• Exercise prompt: Filter the records, keeping every line that has the string "this".

Stored data
----------
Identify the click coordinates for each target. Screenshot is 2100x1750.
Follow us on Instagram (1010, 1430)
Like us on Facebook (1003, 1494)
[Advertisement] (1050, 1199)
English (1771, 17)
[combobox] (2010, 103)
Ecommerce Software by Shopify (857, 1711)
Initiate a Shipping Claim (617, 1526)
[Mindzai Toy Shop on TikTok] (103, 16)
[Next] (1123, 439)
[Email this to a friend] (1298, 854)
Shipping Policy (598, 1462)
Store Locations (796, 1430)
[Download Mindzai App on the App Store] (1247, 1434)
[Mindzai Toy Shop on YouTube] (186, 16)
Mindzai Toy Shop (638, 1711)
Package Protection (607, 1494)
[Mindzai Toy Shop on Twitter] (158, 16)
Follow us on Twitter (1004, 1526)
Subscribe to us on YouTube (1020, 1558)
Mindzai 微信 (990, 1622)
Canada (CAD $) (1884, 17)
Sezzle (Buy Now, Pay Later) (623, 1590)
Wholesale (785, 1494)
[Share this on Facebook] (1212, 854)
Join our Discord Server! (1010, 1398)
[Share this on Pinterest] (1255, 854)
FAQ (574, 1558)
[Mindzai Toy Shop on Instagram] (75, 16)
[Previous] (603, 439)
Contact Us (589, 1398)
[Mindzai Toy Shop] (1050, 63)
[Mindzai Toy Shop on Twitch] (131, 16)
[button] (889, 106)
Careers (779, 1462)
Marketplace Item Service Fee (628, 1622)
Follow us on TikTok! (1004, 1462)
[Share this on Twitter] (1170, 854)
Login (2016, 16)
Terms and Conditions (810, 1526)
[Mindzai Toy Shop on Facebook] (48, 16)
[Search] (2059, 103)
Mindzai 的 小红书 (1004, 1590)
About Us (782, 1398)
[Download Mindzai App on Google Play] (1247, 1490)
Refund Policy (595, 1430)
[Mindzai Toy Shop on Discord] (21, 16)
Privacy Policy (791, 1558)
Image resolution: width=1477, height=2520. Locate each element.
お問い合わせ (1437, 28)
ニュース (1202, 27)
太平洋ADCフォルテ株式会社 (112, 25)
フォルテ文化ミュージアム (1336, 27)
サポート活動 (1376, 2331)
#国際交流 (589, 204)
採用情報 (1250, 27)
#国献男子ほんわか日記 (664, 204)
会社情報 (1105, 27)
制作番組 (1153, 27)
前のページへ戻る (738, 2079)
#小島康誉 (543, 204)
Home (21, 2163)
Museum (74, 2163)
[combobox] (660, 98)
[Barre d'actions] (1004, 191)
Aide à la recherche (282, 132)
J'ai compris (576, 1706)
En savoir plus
----------
• Completed task:
[Email this to a friend] (1298, 854)
[Share this on Facebook] (1212, 854)
[Share this on Pinterest] (1255, 854)
[Share this on Twitter] (1170, 854)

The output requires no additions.